#### 给定文本
::::

本文主要通过两个实例来加强对TFRecord数据的理解,分别为目标检测算法SSD和语义分割算法deeplab。仅作为学习笔记以便后续查阅。

TFRecord简介

TFRecords文件表示字符串序列(二进制文件)。其格式不是随机访问的,因此它适用于流式传输大量数据,但如果需要快速分片或其他非顺序访问则不适用。

TFRecords文件包含CRC32C(使用Castagnoli多项式的32位CRC)哈希值的字符串序列。每条记录都有以下格式

uint64 length
uint32 masked_crc32_of_length
byte data[length]
uint32 masked_crc32_of_data

这些记录连接在一起以生成文件。更多CRC的描述参阅这里,CRC的掩码形式如下:

masked_crc = ((crc >> 15) | (crc << 17)) + 0xa282ead8ul

SSD中TFRecord的使用

SSD是一种目标检测方法。本节中使用到的代码主要来自于SSD-Tensorflow。本节主要包括数据集的介绍,TFRecord数据写入,TFRecord数据读取。

数据集介绍

本节中主要使用VOC 2007数据集作为例子。具体下载方法请参考py-faster-rcnn中的介绍。VOC2007具体文件结构如下所示:

|---VOC2007
|---Annotations
|---000001.xml ~ 009963.xml
|---ImageSets
|---Layout
|---test.txt
|---train.txt
|---trainval.txt
|---val.txt
|---Main(每个类别都有对应的下列文件爱呢)

::::

#### 数据摘录
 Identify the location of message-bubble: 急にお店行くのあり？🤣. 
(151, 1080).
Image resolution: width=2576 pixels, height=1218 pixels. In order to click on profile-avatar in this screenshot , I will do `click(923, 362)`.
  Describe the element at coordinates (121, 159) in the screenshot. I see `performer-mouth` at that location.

::::

#### 任务要求 1
请原样重新写出这篇TFRecord笔记中从“masked_crc = ((crc”一直到“rd数据写入,TFRecord数据读取。”的全部内容。
#### 任务要求 2
在这篇TFRecord笔记的SSD部分,作为例子使用的是哪个数据集?
#### 任务要求 3
将这篇TFRecord笔记中以“TFRecords文件表示字符串序列”开头的段落改写成要点列表,保留主要事实。

#### 练习结果 1
masked_crc = ((crc >> 15) | (crc << 17)) + 0xa282ead8ul

SSD中TFRecord的使用

SSD是一种目标检测方法。本节中使用到的代码主要来自于SSD-Tensorflow。本节主要包括数据集的介绍,TFRecord数据写入,TFRecord数据读取。

#### 练习结果 2
VOC 2007数据集。

#### 练习结果 3
- TFRecords文件是字符串序列,即二进制文件。
- 其格式不支持随机访问。
- 适合流式传输大量数据。
- 不适合需要快速分片或其他非顺序访问的场景。